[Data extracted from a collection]

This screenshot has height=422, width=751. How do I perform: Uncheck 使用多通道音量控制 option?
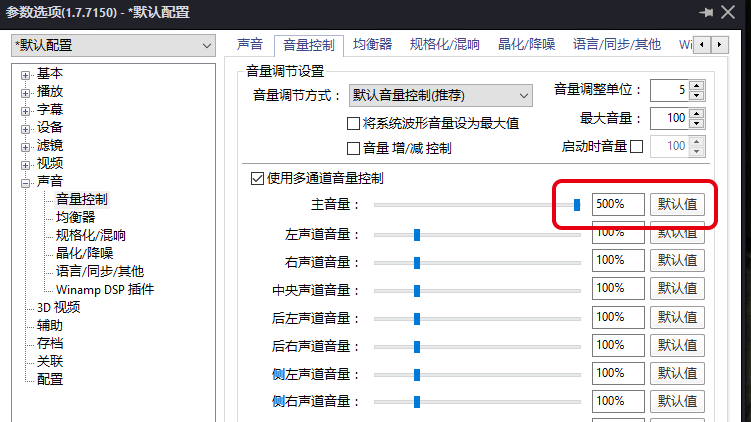[257, 178]
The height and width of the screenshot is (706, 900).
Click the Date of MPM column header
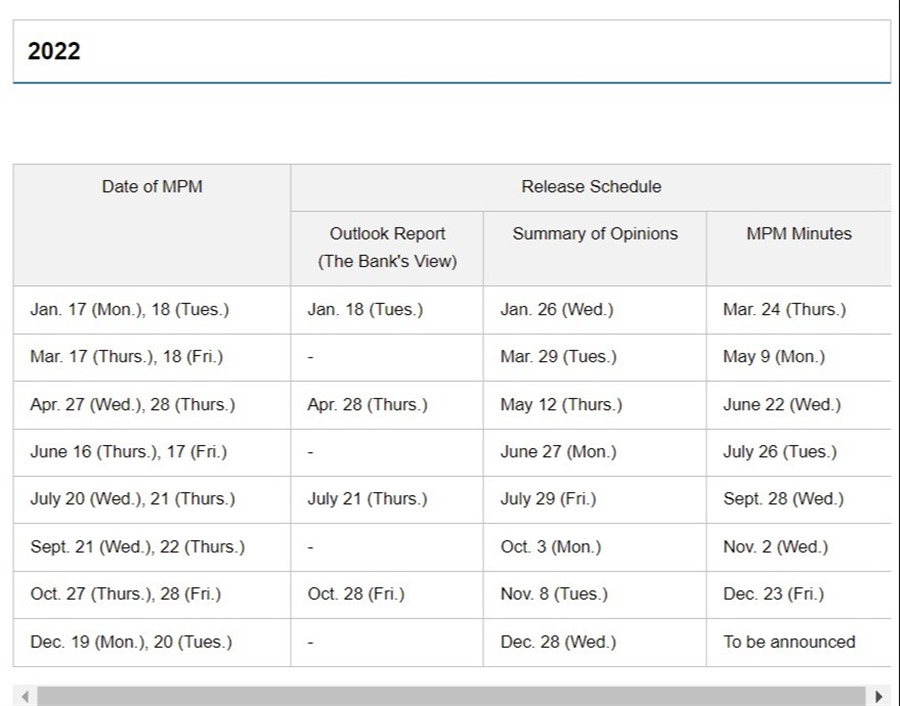(152, 187)
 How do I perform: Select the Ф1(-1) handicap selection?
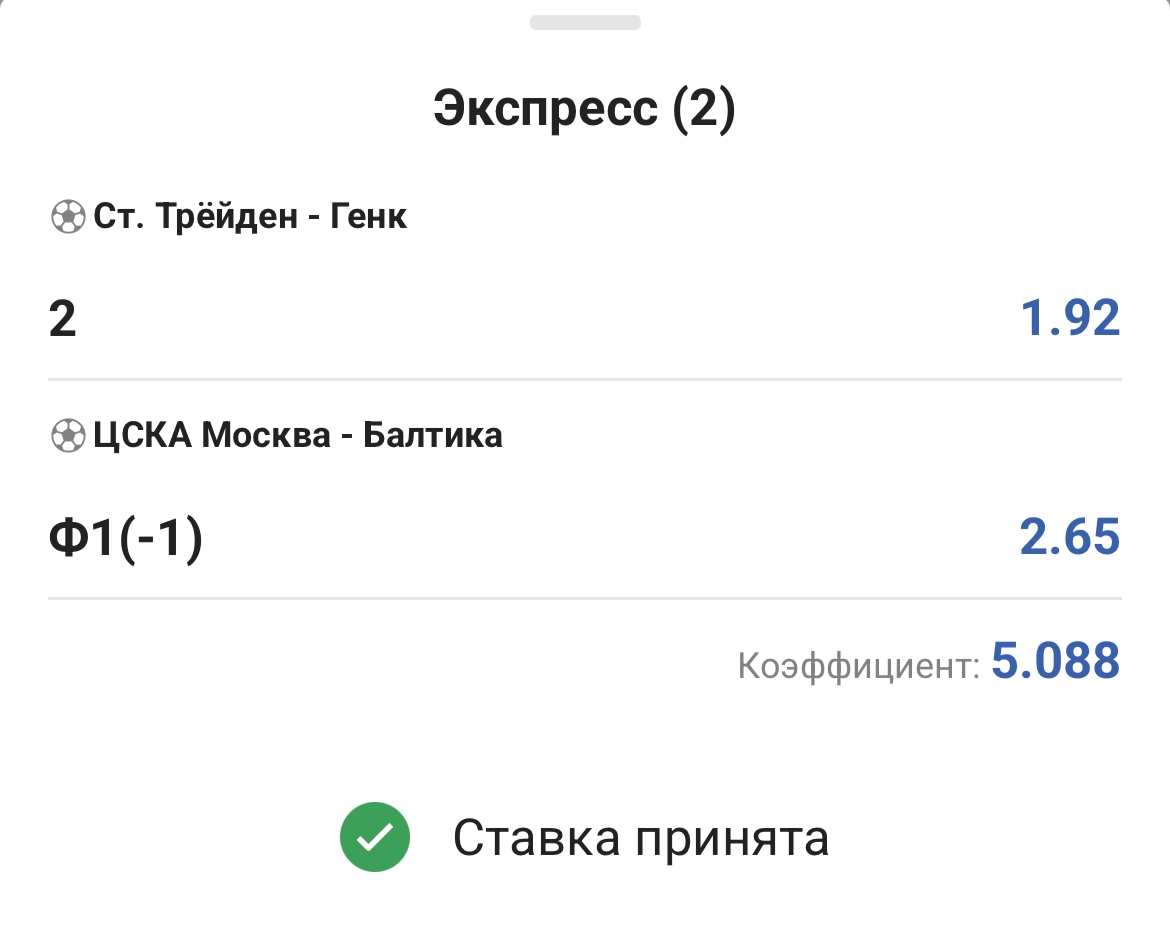coord(125,539)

▶ TASK STATEMENT
Rewrite every line of the entries above in full. Multiply each coordinate in the answers by 1.75 and round it to a whole number, rounding halves up. Leave out the images.

▶ COMPLETE ANSWER
This screenshot has height=422, width=751. How do I perform: Uncheck 使用多通道音量控制 option?
[450, 312]
The height and width of the screenshot is (706, 900).
Click the Date of MPM column header
(266, 327)
 How do I perform: Select the Ф1(-1) handicap selection?
coord(219,943)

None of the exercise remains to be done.